- [ZITIERTER TEXT]:
------------------------------------------------------------

Die russische Regierung hatte vergebens auf die politische Einsicht ihrer "Partner" gehofft und im Rahmen des Minsker Prozesses darauf bestanden, Donezk und Lugansk mit einem Sonderstatus in die Ukraine zurückzuführen. Es sei ein Fehler gewesen, wie Präsident Putin heute meint. "Russland hätte die Donbass-Republiken früher anerkennen sollen." Es hätte womöglich viel Leid erspart. Aber natürlich hätte es Russland nicht vor dem Geschrei aus dem Westen – und Anschuldigungen auch aus der Friedensbewegung – bewahrt, dass dies "völkerrechtswidrig" sei.

Die traditionelle Friedensbewegung hatte sich im Jahr 2014 bereits selbst gelähmt, als die Frage, ob der Beitritt der Krim zur Russischen Föderation vom Völkerrecht gedeckt war, vielfach eine größere Rolle spielte, als die Einsicht, dass damit der Plan der USA vereitelt wurde, aus Sewastopol einen NATO-Stützpunkt gegen Russland zu machen – womit eine höchst friedensgefährdende Situation entstanden wäre. Der Anti-Putin-Tsunami, der damals seinen ersten Höhepunkt erreichte und die Angst als "Putin-Versteher" gebrandmarkt zu werden, wirkte zudem auf viele einschüchternd.

Im März 2021 hatte der ukrainische Präsident Selenskij ein Dekret zur militärischen Rückholung des Donbass und der Krim unterschrieben – eine direkte Bedrohung auch des Territoriums der Russischen Föderation. Die Regierung sollte einen entsprechenden "Aktionsplan" entwickeln.

Mit konkreten Vorschlägen für Verträge mit den USA und der NATO über Sicherheitsgarantien versuchte die russische Regierung noch im Dezember 2021 die Situation zu entschärfen und die Grundlage für ein friedliches Miteinander zu schaffen.

------------------------------------------------------------

- [BEREITGESTELLTE DATEN]:
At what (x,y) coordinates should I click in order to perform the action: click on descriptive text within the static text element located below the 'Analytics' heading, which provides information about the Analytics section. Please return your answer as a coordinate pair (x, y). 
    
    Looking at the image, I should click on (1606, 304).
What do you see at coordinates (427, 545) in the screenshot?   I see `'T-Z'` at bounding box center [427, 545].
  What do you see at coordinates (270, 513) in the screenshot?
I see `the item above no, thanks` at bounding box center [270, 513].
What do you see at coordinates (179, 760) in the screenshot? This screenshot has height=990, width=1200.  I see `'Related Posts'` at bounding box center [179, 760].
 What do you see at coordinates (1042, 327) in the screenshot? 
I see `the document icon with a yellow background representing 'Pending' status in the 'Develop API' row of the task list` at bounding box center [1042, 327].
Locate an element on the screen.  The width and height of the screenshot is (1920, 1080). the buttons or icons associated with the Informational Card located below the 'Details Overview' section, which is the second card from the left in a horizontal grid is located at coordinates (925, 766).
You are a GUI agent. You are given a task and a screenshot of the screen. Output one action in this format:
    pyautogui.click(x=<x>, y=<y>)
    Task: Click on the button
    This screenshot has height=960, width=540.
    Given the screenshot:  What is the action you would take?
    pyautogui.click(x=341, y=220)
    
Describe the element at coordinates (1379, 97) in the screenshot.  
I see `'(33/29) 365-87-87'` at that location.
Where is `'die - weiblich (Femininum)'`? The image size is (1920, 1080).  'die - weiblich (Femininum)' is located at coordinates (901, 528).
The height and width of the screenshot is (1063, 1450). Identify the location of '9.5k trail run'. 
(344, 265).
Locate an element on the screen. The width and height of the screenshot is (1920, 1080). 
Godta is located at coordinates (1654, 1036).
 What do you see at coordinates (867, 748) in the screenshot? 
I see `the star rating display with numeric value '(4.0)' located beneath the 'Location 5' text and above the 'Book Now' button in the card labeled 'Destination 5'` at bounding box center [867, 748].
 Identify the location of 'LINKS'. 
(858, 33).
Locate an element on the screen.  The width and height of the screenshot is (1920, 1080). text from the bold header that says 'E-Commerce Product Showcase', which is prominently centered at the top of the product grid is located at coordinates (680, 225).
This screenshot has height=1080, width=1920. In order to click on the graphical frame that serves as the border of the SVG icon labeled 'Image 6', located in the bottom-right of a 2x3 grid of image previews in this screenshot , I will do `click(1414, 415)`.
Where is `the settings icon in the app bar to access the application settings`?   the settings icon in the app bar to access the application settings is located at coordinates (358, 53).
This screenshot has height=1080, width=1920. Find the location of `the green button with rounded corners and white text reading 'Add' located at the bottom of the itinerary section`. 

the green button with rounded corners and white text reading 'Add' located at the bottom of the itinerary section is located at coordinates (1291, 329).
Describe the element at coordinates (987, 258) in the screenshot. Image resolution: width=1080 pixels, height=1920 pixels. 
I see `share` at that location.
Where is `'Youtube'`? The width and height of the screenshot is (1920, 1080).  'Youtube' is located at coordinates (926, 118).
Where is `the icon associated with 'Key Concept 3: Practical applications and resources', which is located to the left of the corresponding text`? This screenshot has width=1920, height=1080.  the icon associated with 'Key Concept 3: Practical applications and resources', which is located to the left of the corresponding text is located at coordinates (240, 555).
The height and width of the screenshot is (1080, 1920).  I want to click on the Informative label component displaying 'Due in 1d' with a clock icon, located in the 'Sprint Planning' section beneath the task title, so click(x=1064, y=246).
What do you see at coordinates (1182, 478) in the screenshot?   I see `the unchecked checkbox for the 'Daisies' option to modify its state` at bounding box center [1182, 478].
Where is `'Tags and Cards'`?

------------------------------------------------------------

- [IHRE AUFGABEN]:
(a) Ersetzen Sie im Text über den Konflikt um den Donbass im Abschnitt zwischen "Im März 2021" und "Miteinander zu schaffen.", beide eingeschlossen, das Wort "Aktionsplan" durch "Maßnahmenplan" und geben Sie diesen Abschnitt wieder.
(b) Beantworten Sie anhand des Textes über den Konflikt um den Donbass die folgenden Fragen:
(i) In welchem Monat und Jahr unterschrieb Selenskij das Dekret zur militärischen Rückholung des Donbass und der Krim?
(ii) Aus welcher Stadt wollten die USA laut Text einen NATO-Stützpunkt machen?
(iii) Mit wem wollte die russische Regierung im Dezember 2021 Verträge über Sicherheitsgarantien schließen?
Die Datensätze werden zur Bearbeitung nicht gebraucht.

- [LÖSUNGEN]:
(a)
Im März 2021 hatte der ukrainische Präsident Selenskij ein Dekret zur militärischen Rückholung des Donbass und der Krim unterschrieben – eine direkte Bedrohung auch des Territoriums der Russischen Föderation. Die Regierung sollte einen entsprechenden "Maßnahmenplan" entwickeln.

Mit konkreten Vorschlägen für Verträge mit den USA und der NATO über Sicherheitsgarantien versuchte die russische Regierung noch im Dezember 2021 die Situation zu entschärfen und die Grundlage für ein friedliches Miteinander zu schaffen.

(b)
(i) Im März 2021.
(ii) Aus Sewastopol.
(iii) Mit den USA und der NATO.